Break out the champagne, let’s toast a milestone! It’s been one year with my Awesome Ballet Teacher! I’ve been flailing around in ballet classes before that but now more than ever, I hardly count that time because mostly it was just traumatic experiences and discouragements.
This last year with Michael, the Awesome Ballet Teacher, has been the most wonderful first hand experience in dance and actually one of my most wonderful first hand experiences in practically anything. As I think of my first hand experiences in music, scholarship, sports, mostly those things have left me questioning myself, my abilities, learning how to berate myself into submission under the false pretense of being discipline, and feeling overall, less than up to par, thereby making me somewhat paranoid and defensive and always competitive.
This last year with my Michael has been, yes, about learning ballet technique. He is a real stickler for beautiful, clean technique which I love because I adore beautiful, clean technique myself. But also about the process of learning ballet and that means about the learning process itself. As an academic, I find this fascinating because academia, the birthplace and crux of learning, can be a cruel and frighteningly, ruthless place. As a student, I find this wholly luxurious. I’ve actually never been in a non-competitive, always encouraging, never intimidating environment before. I know that sounds incredible but when I think about it, the only other place that I’ve experienced this is in my own home and there are only two of us in the house… and I think I may push us into competitive zones every once in a while.

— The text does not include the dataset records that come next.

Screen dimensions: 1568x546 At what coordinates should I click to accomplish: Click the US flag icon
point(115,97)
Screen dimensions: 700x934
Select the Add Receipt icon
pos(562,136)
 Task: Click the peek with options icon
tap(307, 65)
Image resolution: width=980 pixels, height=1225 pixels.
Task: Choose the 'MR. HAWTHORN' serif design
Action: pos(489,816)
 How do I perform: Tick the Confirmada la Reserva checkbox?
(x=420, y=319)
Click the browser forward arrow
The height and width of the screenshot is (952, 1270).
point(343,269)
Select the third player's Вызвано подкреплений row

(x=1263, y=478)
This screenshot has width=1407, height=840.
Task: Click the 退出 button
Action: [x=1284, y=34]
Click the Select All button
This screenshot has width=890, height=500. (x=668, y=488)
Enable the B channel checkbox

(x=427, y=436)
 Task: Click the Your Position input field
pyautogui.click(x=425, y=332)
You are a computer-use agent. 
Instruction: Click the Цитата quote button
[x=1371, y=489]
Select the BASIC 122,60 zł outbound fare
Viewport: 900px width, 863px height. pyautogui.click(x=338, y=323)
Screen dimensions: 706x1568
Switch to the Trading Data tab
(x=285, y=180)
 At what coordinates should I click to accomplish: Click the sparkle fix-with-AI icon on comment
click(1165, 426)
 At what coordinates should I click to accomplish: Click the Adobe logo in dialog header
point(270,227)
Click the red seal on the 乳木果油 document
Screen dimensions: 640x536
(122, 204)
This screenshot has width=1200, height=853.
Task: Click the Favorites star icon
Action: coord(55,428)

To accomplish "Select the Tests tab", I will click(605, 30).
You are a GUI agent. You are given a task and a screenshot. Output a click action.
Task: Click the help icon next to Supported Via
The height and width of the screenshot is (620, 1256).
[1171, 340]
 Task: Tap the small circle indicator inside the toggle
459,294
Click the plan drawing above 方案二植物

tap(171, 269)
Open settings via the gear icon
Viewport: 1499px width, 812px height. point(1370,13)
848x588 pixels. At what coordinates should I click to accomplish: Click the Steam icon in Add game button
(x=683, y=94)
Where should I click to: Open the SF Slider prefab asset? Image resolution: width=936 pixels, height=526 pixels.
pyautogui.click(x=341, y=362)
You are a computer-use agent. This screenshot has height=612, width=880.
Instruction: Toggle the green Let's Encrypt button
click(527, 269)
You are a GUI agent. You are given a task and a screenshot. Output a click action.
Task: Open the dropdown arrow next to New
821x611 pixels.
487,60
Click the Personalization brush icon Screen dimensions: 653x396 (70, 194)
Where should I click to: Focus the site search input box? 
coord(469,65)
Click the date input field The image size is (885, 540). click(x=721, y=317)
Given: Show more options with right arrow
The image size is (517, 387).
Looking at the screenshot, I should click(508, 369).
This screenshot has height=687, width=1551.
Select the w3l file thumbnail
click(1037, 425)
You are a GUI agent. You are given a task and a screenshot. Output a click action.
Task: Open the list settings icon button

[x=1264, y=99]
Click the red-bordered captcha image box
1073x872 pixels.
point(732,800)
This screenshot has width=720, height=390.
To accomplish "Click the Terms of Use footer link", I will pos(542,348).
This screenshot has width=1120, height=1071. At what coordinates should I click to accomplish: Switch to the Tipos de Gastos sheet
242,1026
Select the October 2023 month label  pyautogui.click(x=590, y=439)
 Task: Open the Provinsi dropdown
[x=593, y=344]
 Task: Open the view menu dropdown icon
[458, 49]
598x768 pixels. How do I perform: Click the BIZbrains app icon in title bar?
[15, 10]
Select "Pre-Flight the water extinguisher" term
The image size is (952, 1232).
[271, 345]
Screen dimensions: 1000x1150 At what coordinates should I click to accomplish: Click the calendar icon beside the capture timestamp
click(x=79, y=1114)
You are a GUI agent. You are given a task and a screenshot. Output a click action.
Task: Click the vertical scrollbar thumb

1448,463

I fully credit Michael with creating an environment that fosters and nurtures joy in learning ballet. JOY! I take a moment to pause over this because it is an amazing, amazing thing – joy. Before Michael, I can recall walking out of a ballet class practically in tears and I don’t cry… over much of anything. There were classes that left me feeling the weight of being completely unworthy and so far removed from something that I loved so much. It actually made watching ballet sometimes painful. I went to one class where the instructor was so horrid that I, who cannot go a day without some sort of connection to dance, couldn’t even bear to listen to classical music, much less anything else ballet related, for two months following. It was a quiet two months.
What I stand most amazed at is how much I now enjoy the process, how much I look forward to classes, the joy that ballet now gives me that spills over into every other part of my life! This year of ballet has made me an entirely healthier person. Physically, it’s been the single best thing I have done for myself, even as a long time runner, ballet has been 100% better for my body in strength, flexibility, posture and stamina. But that’s just the beginning… I’ve become healthier in so many other ways. In the last year, ballet has played a huge role of making me a healthier and happier human being. That’s intense. And it’s real.
If you’re a dancer and you don’t have an Awesome Ballet Teacher of your own, I highly encourage you to search until you find one… and if you have one, I know you understand exactly what I am talking about and I know you dance with Joy… and if you are one, I love you, YOU RULE!
I’m looking forward to this second year of ballet training. I hope you stick around with me – I think its going to be epic!